= Records for this task =
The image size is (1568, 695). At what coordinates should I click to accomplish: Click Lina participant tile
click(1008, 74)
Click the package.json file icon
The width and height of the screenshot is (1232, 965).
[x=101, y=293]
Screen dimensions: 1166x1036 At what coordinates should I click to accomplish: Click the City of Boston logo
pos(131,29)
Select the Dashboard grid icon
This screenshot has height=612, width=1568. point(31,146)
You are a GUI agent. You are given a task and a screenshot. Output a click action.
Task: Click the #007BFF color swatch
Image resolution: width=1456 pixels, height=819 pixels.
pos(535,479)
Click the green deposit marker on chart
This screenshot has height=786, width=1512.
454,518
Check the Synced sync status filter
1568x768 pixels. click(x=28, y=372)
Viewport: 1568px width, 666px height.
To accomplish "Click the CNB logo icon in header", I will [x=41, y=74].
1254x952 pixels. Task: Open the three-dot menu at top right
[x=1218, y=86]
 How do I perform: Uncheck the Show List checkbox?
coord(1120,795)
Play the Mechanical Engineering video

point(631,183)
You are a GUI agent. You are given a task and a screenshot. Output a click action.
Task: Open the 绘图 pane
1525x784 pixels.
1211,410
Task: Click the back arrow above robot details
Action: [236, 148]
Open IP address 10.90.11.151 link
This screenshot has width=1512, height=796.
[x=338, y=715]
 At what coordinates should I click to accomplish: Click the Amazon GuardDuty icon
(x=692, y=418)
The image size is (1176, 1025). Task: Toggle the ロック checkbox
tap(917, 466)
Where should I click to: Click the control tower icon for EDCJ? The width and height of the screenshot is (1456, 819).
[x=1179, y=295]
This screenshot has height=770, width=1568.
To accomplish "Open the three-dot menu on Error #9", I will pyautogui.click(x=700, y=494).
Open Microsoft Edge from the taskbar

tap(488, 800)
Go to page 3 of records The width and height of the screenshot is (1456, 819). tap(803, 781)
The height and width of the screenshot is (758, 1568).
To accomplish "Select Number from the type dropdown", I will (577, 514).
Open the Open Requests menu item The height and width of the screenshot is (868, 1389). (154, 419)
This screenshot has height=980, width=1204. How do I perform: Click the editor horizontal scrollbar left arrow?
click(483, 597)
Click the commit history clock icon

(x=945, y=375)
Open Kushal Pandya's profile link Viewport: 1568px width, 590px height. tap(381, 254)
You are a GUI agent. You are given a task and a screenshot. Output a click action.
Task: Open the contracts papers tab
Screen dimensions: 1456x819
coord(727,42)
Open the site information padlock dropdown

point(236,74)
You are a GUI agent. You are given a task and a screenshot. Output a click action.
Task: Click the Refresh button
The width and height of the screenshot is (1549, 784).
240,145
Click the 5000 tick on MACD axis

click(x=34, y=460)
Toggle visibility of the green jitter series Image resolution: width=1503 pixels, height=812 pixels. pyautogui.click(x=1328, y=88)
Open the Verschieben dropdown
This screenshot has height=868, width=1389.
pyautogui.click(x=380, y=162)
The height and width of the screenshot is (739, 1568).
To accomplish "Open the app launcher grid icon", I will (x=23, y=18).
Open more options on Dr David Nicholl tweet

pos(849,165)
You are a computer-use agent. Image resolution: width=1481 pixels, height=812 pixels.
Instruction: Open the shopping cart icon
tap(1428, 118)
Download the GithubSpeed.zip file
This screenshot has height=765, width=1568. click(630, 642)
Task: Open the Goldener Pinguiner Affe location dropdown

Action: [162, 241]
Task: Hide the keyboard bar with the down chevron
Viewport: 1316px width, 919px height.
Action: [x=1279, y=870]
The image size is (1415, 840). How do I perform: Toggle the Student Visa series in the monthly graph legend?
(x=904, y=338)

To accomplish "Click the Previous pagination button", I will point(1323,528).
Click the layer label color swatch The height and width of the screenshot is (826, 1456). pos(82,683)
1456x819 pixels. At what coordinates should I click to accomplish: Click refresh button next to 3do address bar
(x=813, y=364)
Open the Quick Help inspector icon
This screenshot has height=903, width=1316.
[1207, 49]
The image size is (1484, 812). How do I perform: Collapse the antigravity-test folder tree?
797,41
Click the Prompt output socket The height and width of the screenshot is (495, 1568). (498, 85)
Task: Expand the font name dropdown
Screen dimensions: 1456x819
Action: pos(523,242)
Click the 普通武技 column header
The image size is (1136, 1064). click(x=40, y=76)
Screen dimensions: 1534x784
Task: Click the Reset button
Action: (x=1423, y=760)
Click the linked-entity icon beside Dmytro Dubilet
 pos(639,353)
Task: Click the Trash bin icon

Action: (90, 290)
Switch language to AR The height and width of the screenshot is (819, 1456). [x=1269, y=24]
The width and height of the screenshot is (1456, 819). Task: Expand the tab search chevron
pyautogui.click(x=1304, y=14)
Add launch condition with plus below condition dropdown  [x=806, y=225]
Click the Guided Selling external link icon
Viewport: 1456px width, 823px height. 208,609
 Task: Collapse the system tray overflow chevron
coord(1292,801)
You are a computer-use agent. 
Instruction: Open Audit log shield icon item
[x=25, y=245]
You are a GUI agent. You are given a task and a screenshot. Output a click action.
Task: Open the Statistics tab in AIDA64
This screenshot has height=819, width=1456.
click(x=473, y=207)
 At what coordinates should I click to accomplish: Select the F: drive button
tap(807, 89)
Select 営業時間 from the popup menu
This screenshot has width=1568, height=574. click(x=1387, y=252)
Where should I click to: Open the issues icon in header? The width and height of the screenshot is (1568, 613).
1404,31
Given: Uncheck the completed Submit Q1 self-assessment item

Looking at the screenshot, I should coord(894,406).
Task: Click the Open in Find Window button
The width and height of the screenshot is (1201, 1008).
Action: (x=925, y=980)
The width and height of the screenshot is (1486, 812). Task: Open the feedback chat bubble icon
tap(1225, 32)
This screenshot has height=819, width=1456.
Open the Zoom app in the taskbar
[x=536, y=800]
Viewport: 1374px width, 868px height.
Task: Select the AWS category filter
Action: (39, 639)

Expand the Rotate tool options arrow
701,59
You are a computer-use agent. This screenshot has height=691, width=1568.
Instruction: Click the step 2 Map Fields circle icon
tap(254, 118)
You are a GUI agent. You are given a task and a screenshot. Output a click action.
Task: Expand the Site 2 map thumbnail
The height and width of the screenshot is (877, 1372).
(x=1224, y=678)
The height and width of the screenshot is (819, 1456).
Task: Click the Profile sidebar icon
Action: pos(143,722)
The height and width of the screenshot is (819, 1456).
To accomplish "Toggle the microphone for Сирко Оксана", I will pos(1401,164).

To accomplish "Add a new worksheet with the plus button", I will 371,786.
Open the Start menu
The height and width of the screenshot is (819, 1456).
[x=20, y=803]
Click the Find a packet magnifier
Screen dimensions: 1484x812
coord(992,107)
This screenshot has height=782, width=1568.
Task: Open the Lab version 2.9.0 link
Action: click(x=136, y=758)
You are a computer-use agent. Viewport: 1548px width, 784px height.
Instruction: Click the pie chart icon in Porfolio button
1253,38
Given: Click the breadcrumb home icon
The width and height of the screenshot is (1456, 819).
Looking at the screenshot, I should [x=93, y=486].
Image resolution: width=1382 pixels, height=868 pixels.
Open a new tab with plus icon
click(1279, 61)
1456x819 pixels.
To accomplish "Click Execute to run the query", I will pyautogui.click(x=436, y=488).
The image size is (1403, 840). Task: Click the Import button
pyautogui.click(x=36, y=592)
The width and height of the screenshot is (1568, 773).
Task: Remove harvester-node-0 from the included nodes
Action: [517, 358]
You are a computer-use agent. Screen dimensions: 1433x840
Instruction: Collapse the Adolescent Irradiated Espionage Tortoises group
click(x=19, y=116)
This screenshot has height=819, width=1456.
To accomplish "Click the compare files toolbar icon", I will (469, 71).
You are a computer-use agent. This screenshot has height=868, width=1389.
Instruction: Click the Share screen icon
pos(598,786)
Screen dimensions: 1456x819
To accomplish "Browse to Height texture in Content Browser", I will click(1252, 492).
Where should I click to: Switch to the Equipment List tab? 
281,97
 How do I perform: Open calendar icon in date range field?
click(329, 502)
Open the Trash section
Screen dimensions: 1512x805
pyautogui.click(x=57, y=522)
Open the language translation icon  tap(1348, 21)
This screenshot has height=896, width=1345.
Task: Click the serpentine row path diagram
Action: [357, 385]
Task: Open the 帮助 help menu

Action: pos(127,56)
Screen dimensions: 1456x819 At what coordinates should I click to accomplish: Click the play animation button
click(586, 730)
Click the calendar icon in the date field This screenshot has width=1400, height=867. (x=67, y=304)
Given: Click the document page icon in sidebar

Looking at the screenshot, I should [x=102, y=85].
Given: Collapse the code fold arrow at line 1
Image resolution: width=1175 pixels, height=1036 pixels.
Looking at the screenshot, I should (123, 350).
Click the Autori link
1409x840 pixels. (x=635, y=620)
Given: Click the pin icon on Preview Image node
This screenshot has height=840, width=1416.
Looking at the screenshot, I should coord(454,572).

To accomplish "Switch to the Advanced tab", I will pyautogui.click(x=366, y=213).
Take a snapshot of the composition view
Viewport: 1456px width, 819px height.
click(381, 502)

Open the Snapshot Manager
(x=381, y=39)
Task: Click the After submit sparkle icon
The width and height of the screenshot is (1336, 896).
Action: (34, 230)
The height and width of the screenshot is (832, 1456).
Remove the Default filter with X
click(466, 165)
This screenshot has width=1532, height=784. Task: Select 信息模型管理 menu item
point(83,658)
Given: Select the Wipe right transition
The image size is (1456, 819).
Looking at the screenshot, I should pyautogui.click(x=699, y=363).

= Exercise directions =
Report all lines of the data that include the word "color".

= Output for this task =
Task: Click the #007BFF color swatch
Click the layer label color swatch The height and width of the screenshot is (826, 1456). pos(82,683)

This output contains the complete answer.